Nearly 17 million Americans lost their jobs in three weeks. The St. Louis Fed predicts that as many as 47 million Americans could find themselves out of work, far beyond the worst of the Great Depression. Clearly, the $2.2 trillion Cares Act that sailed through Congress two weeks ago won’t be enough. So when “Fox News Sunday” reserved a segment for the coronavirus’s impact on the economy, was the guest a senator or a representative tasked with righting the ship? No, it was billionaire Mark Cuban.
Then again, Fox News wasn’t alone in its lack of congressional representation. Not one of the five network talk shows had a member of Congress as a guest on Sunday to discuss propping up the economy. And why should these shows bother booking members of Congress when progress has been so feeble?
It’s been weeks since the first stunning unemployment numbers were released. Yet in the past few days, Congress has only focused on saving one part of the previous stimulus bill, the Paycheck Protection Program, which has been overwhelmed by small businesses desperate for loans to survive and keep paying workers.
Like many cases of Washington inaction, the root cause is that Republicans’ interest in helping Americans exists in proportion to their political value to the party. That’s why Republicans gave (in declining order of importance) wealthy real estate investors $170 billion in tax relief that they didn’t even need, handed small business owners some but not all of the help they needed and allocated front-line workers some one-time checks (plus the unemployment benefits Democrats fought for).
With Senate Majority Leader Mitch McConnell (R-Ky.) and other Republican leaders still skeptical about another stimulus, making up for time lost requires Democrats to step up and use what leverage they have. Senate Democrats already rejected a clean extension of funding for protective equipment for health-care workers, preserving that bargaining chip. House Speaker Nancy Pelosi (D-Calif.) and Senate Minority Leader Charles E. Schumer (D-N.Y.) have asked for $100 billion more for hospitals, $150 billion to shore up state and local governments, and a 15 percent increase in food-stamp benefits. That’s a start, but Democrats must go much further.
First, as University of Chicago economist Austan Goolsbee told Politico, “you gotta stop the virus before you can do anything about the economics.” As Sen. Elizabeth Warren (D-Mass.) suggested, Democrats should require that the government — whether through the president’s Defense Production Act powers or other mechanisms — ramp up efforts to produce protective equipment, vaccines, tests and so on. Nothing less than mass mobilization will suffice.
Then there’s protecting our elections. Tuesday’s debacle in Wisconsin showed that vote-by-mail is the only way to ensure integrity of the fall elections, and Democrats must make it one of their demands. That means giving all voters the option to vote by mail, not just the voters Republicans like, and making the postage for ballots free. If it’s good enough for the president, it’s good enough for all of us. (Making vote-by-mail a national reality also includes saving the U.S. Postal Service from onerous pension obligations threatening its existence and 650,000 jobs.)

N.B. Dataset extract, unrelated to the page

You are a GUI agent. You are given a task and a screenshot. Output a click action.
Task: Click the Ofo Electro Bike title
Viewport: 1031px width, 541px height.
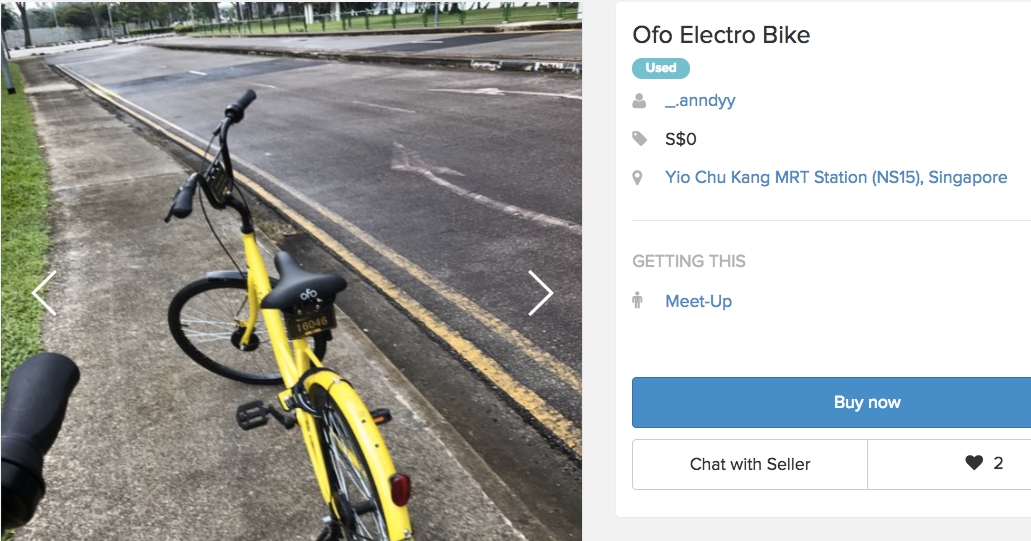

As for the economy, for the short term, an ideal Democratic opening bid would back Washington Rep. Pramila Jayapal’s “Paycheck Guarantee Act,” which would cover 100 percent of worker salaries up to $100,000 for at least the next three months. Other countries have implemented similar proposals successfully, and such a program would replace the clumsily targeted business loan programs in the last stimulus package. Democrats should also push hard for Schumer’s “Heroes Fund,” which would provide $13-per-hour hazard pay to health-care workers, grocery store staff and others on the front lines during the pandemic.
In the longer term, Democrats should back a self-renewing stimulus that doesn’t need Congress to get its act together to keep going. Economics professor Mark Paul and Billy Fleming, a senior fellow at Data for Progress, suggest a recurring Green Stimulus “automatically renewed at 4% of GDP per year until the economy is fully decarbonized and the unemployment rate is consistently below 3.5%.” Such a policy would be unprecedented in U.S. history. But it would address two of the greatest threats the country faces: massive unemployment and the climate crisis. And as long as Congress can be counted on to dither, self-renewing stimulus is the safest policy we can have.